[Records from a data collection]
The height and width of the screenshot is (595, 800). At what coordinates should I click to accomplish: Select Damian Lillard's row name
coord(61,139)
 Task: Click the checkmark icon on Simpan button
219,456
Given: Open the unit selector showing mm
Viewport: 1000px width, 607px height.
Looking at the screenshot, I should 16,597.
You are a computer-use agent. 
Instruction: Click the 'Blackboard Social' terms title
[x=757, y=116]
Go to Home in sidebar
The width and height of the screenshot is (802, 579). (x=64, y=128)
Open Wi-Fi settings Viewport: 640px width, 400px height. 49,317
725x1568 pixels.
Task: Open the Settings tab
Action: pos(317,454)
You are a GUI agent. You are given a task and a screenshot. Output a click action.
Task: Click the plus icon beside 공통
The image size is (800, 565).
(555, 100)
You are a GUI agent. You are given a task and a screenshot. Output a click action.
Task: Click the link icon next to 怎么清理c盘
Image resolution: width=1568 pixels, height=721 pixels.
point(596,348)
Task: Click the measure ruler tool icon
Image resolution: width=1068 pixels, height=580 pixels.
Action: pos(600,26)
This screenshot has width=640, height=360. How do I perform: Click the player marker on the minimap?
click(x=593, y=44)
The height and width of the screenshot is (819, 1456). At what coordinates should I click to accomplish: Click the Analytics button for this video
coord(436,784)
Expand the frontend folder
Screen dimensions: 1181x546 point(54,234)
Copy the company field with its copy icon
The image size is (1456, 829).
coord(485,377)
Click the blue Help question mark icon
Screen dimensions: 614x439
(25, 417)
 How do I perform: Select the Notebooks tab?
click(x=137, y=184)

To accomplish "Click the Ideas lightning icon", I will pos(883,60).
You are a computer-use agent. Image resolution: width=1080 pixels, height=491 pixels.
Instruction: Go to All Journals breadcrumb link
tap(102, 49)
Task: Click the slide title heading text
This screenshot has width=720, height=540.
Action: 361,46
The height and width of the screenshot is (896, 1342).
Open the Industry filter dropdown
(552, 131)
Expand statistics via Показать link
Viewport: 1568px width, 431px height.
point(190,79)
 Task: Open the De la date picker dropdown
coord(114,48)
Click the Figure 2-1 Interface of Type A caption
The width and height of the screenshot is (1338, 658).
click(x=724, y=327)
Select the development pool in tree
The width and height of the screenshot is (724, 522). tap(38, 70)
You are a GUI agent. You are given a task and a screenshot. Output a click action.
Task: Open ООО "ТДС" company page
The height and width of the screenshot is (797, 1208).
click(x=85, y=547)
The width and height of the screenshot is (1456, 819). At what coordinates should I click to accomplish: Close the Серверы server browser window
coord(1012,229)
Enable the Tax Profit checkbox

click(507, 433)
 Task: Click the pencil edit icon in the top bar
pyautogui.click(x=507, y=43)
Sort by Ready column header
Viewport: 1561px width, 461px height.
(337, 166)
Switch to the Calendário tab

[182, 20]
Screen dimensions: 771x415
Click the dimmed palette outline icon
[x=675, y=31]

— Task item —
Where does "company" appear in the records above? Copy every line that has it.

— Exercise output —
Copy the company field with its copy icon
Task: Open ООО "ТДС" company page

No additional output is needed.